-- Opening Marker --

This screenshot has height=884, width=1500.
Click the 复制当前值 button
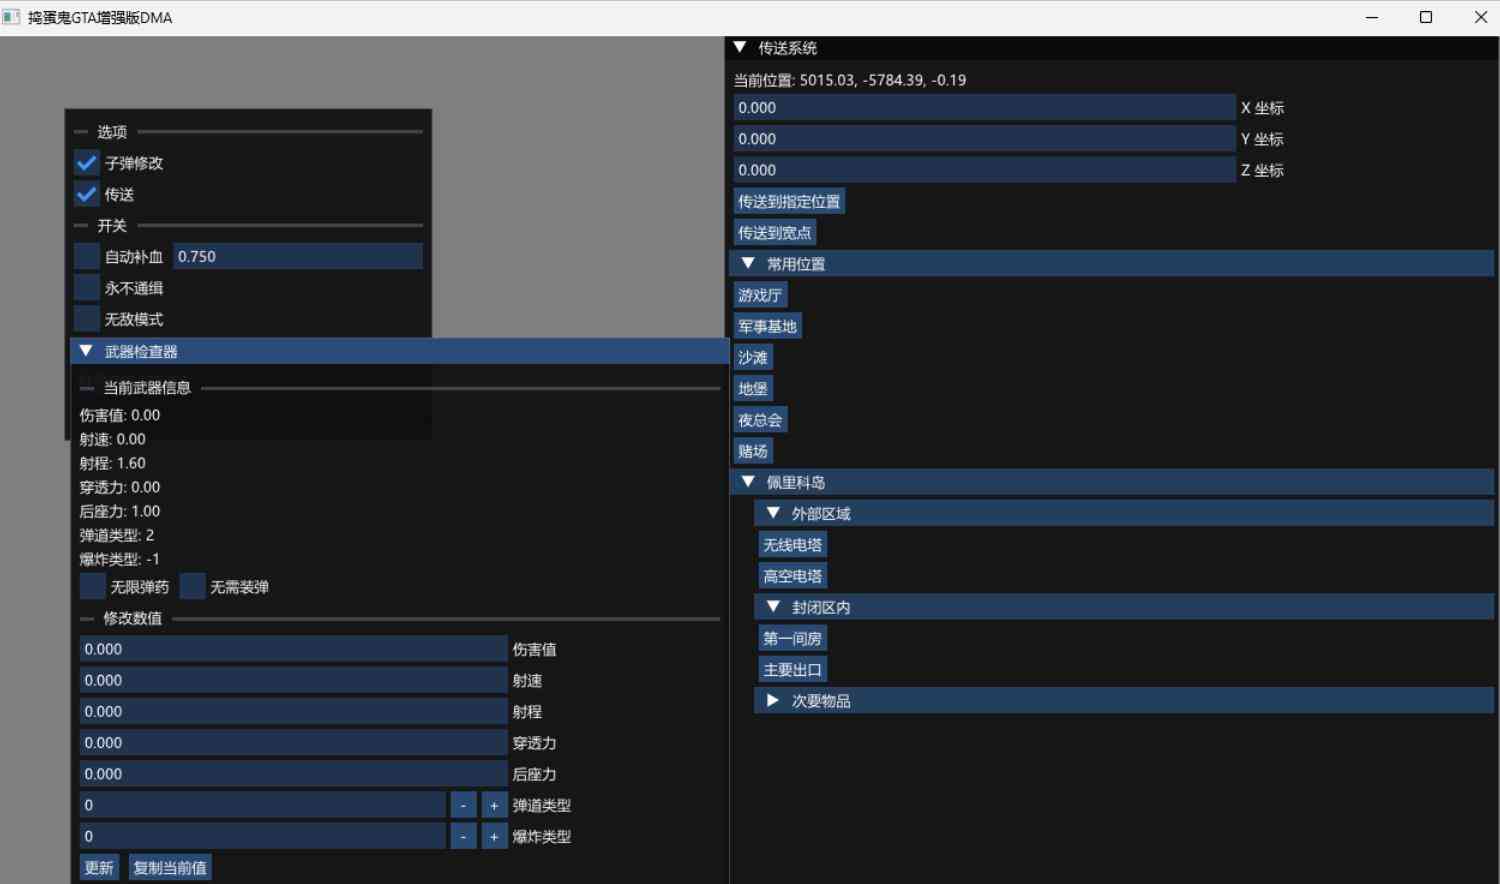(x=170, y=868)
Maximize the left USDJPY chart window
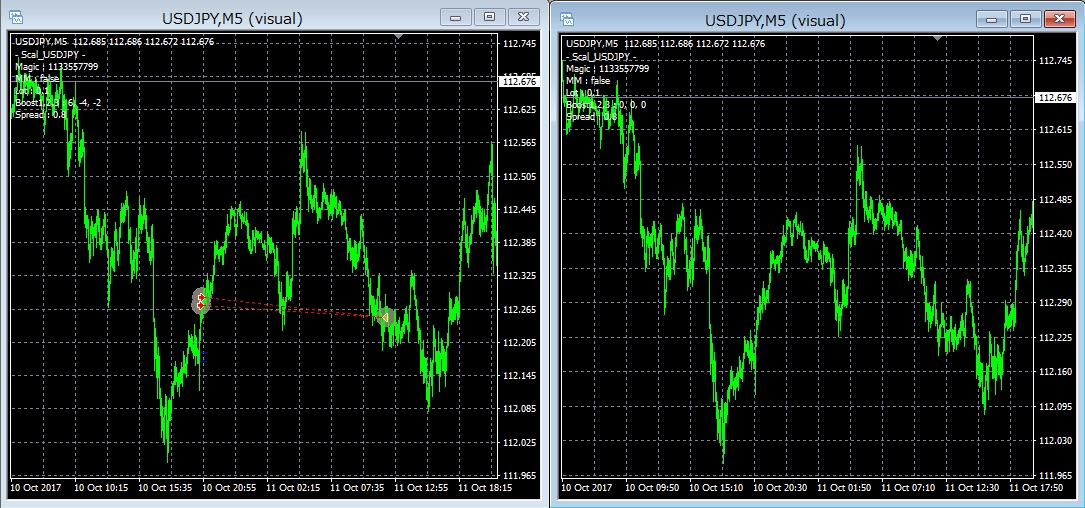Viewport: 1085px width, 508px height. pos(490,17)
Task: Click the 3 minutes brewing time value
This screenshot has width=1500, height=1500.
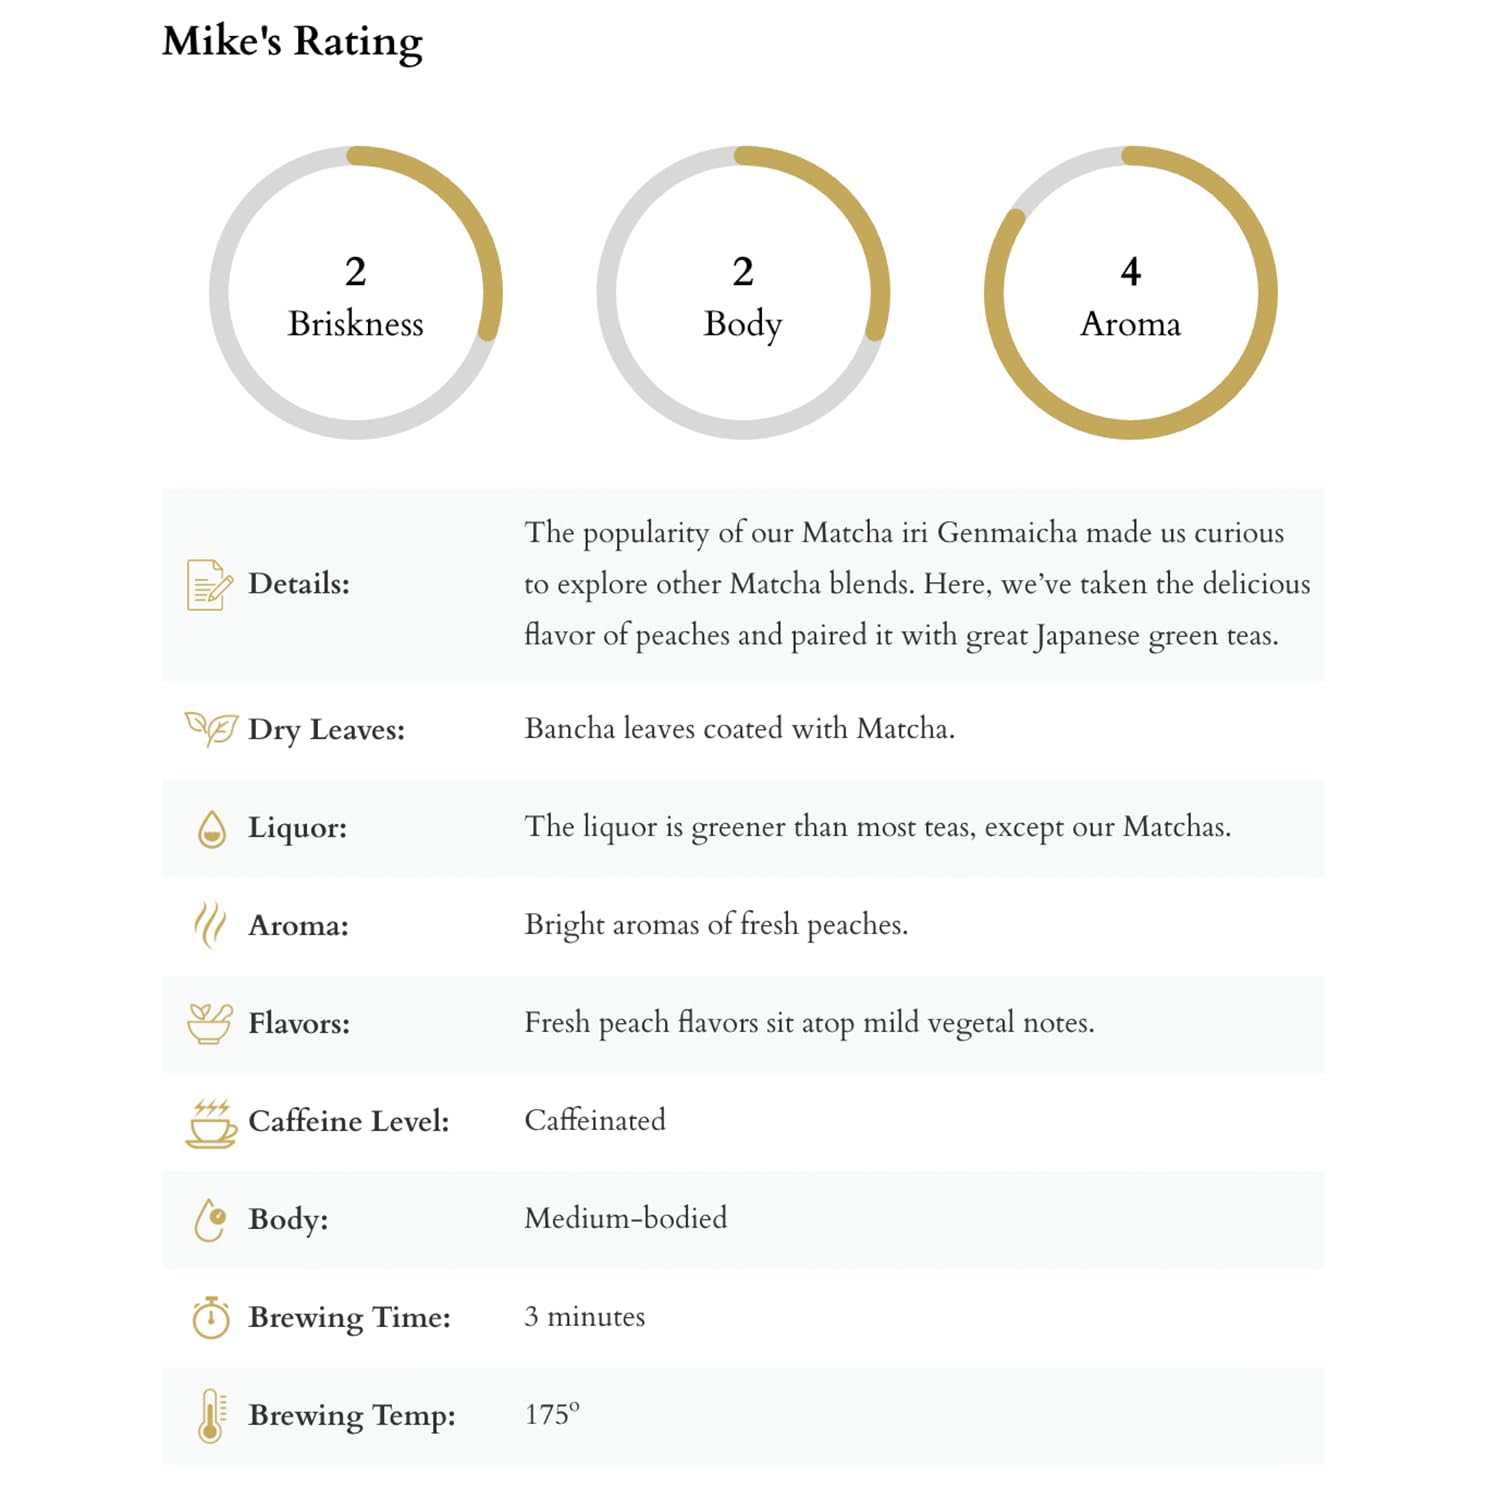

-- Closing Marker --

> _Problem to work on_: Print the listing exactly, minus its pictures.

> _Reply to the task_:
This screenshot has height=884, width=1500.
Click the 复制当前值 button
(x=170, y=868)
Maximize the left USDJPY chart window
Viewport: 1085px width, 508px height. pos(490,17)
Task: Click the 3 minutes brewing time value
This screenshot has width=1500, height=1500.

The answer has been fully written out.